For simplicity, we always use the same traffic type, the IMIX_v4_1 packet size distribution, and the same traffic rate of 100000 packets/second.

Number of persistent flows is fixed to 256, leaving the number of transient flows as the variable parameter. We argue that transient flows require more processing resources than persistent flows, because (1) the dataplane has to create/delete more flow entries and (2) the flow exporter has to handle more flow records. Therefore, the number of transient flows is a good indicator of the flow reporting performance.

Test Coverage

The flow exporter test is performed for all GATE devices.

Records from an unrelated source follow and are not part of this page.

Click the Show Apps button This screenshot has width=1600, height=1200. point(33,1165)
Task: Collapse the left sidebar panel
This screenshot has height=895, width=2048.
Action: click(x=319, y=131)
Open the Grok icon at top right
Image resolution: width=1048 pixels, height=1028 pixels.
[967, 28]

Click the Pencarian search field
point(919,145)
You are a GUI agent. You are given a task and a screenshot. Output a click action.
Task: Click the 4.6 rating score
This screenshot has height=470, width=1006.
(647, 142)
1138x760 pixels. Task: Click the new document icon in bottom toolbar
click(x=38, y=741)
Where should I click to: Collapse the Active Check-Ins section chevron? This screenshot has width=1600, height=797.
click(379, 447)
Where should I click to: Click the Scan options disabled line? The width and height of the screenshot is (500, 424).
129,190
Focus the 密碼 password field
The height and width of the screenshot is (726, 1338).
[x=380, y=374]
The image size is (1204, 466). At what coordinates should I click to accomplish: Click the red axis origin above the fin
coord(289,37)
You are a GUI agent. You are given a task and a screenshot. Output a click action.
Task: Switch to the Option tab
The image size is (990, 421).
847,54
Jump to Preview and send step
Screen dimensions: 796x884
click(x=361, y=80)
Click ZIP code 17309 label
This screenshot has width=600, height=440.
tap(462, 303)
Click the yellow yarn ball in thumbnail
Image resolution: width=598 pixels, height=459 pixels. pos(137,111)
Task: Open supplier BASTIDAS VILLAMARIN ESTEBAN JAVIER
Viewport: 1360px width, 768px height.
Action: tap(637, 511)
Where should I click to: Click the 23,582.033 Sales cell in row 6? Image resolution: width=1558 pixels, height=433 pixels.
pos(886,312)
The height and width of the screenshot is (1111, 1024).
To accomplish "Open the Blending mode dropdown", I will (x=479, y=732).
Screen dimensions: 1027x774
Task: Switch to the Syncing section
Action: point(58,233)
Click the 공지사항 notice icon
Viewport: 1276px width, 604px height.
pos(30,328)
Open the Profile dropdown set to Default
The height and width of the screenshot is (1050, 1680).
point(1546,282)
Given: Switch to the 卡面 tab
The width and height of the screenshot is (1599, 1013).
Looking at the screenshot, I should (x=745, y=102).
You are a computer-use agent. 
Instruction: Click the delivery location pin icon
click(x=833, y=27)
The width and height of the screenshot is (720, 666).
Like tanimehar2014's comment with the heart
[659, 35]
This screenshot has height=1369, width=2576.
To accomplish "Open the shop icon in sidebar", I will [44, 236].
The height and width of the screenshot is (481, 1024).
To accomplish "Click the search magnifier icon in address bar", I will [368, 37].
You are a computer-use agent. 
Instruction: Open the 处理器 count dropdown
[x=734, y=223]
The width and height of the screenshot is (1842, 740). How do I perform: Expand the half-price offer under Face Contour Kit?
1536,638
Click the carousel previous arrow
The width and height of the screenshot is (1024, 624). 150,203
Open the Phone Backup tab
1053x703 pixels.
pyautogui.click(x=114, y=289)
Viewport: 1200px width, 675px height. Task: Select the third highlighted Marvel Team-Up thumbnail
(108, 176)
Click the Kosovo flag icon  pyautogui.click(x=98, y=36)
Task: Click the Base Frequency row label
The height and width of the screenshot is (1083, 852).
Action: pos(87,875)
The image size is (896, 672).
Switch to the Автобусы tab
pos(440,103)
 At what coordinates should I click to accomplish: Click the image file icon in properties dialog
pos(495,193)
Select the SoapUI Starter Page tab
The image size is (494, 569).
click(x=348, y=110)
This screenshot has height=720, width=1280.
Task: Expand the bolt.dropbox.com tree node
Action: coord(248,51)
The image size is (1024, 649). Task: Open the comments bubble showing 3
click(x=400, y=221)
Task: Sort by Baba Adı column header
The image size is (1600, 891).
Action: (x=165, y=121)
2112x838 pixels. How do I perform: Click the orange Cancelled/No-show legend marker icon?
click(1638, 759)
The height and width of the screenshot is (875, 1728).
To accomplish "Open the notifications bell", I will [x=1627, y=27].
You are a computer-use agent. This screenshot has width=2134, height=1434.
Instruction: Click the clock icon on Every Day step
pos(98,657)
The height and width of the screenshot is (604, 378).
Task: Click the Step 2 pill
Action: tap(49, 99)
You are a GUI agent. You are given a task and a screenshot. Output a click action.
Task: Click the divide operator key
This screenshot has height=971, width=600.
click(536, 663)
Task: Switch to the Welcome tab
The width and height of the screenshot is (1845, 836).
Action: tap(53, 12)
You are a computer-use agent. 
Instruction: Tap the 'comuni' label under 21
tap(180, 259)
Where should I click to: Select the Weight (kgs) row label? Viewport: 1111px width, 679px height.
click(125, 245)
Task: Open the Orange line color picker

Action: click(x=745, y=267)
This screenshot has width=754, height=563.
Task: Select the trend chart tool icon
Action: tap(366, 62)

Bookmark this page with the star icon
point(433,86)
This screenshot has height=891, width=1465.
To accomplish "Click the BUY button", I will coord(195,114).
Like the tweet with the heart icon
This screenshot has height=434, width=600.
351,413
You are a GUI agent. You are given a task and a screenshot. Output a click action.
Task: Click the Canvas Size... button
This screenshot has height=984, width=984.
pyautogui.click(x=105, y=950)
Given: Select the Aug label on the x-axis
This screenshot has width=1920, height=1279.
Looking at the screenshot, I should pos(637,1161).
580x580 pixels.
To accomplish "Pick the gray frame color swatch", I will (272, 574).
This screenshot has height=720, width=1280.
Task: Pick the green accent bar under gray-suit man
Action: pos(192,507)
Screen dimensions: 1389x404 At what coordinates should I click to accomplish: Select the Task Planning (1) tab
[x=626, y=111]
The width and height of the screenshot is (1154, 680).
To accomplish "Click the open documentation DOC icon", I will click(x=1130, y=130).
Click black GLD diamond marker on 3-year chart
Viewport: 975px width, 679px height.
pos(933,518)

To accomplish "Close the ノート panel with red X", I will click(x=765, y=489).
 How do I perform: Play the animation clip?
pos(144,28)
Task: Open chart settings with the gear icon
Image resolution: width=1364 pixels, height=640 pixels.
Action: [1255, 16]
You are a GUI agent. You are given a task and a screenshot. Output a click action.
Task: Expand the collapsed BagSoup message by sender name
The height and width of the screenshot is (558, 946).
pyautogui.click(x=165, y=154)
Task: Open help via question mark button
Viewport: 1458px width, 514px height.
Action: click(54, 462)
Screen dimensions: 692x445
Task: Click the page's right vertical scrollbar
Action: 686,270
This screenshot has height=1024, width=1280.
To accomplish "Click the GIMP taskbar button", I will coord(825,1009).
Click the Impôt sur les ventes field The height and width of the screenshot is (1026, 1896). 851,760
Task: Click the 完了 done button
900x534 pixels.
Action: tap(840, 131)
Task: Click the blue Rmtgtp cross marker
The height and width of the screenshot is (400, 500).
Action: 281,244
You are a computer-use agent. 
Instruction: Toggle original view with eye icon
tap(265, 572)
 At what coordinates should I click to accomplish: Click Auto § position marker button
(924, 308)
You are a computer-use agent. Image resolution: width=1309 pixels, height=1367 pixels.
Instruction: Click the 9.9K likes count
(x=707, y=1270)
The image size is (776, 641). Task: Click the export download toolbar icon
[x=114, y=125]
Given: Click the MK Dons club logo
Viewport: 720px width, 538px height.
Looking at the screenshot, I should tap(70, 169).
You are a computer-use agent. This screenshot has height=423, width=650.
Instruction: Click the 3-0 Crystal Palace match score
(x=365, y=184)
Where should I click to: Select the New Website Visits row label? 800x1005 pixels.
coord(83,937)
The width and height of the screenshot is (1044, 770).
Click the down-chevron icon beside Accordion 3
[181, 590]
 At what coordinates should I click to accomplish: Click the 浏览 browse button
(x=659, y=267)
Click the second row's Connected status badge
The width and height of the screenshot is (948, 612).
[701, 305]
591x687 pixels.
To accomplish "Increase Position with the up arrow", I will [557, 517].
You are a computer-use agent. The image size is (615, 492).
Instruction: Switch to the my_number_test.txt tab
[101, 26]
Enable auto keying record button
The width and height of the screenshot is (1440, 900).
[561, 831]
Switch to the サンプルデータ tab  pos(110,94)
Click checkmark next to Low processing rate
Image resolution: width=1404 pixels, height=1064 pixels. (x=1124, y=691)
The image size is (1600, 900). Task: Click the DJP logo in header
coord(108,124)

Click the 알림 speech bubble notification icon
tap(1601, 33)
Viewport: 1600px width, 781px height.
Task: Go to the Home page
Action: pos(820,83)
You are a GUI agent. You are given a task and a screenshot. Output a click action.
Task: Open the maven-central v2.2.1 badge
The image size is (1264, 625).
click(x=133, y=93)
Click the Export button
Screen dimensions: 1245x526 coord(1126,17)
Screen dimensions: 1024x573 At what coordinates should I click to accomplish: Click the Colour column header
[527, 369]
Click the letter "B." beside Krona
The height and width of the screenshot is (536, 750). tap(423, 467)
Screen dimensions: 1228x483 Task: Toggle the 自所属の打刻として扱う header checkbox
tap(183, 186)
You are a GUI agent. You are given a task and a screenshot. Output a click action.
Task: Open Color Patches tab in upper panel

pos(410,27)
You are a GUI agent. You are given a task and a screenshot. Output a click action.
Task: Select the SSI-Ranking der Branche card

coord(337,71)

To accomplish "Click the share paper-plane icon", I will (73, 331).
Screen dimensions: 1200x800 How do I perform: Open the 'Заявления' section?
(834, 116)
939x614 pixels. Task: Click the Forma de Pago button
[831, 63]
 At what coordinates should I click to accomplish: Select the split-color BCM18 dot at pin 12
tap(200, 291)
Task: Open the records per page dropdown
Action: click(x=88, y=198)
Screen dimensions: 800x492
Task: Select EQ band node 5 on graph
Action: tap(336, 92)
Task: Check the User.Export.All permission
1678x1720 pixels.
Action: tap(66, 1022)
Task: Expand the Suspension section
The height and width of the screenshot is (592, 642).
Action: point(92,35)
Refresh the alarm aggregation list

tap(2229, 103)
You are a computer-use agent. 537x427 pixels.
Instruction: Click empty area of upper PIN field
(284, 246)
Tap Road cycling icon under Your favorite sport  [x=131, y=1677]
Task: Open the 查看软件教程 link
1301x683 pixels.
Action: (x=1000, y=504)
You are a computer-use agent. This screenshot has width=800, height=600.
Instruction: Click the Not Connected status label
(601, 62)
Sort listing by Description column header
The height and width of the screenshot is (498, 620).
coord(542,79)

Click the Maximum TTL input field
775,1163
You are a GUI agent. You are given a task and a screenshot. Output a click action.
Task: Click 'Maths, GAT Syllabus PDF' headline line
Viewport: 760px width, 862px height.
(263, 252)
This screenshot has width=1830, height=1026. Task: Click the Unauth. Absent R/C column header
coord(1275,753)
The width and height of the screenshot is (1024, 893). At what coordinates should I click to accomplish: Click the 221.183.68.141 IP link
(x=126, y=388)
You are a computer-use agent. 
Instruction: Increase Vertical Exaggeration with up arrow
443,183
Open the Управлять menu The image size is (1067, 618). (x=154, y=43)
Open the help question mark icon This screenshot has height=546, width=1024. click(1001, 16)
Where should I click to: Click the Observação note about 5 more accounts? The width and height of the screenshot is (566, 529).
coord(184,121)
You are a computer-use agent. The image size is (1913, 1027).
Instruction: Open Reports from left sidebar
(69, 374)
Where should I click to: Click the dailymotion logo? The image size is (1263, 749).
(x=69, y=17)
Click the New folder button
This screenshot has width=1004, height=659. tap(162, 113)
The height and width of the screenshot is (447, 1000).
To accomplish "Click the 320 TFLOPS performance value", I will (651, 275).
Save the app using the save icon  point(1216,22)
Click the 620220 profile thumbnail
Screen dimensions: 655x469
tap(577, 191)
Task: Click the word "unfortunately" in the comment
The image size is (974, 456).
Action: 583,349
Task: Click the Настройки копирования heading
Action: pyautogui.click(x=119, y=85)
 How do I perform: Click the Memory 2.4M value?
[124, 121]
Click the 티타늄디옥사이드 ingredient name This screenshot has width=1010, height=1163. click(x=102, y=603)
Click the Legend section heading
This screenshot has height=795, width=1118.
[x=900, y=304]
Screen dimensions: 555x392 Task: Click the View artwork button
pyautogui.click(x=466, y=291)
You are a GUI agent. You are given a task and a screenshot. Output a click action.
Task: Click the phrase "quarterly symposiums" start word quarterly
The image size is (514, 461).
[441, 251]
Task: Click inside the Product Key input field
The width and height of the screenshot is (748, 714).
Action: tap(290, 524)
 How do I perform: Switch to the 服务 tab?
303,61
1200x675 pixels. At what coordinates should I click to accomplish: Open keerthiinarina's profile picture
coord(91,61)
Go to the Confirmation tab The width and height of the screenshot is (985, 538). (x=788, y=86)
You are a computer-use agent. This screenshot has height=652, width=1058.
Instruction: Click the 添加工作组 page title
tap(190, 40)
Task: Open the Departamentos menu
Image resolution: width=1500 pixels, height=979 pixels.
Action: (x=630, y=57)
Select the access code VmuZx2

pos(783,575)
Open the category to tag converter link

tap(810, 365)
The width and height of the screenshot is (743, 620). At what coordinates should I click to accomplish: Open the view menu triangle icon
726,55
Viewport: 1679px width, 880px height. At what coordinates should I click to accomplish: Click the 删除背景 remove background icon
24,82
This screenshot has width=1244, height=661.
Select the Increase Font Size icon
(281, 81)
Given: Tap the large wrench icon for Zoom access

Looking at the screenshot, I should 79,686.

Test Result Interpretation

Assume the DUT is able to handle 10’000 fps under the above defined conditions. This means that 600000 unique flows were successfully processed and reported per minute, assuming equal distribution of start times of flows. In a real-world scenario, the number of flows can be interpreted as the number of users accessing a service. I.e., the DUT can handle 600000 concurrent users in a minute.

In case flow starting times are not equally distributed, it is possible that flow records are lost. The loss of flow records can mean that some flows will not be accounted for. Loss of flow records is detected by DUT and reported.

Automated Performance Evaluation and Regression Detection

Performance evaluation is done automatically nightly or weekly. The results are stored and compared to previous results. If there was a regression in the performance, the team is notified and countermeasures are taken. This way performance regressions are prevented in new releases.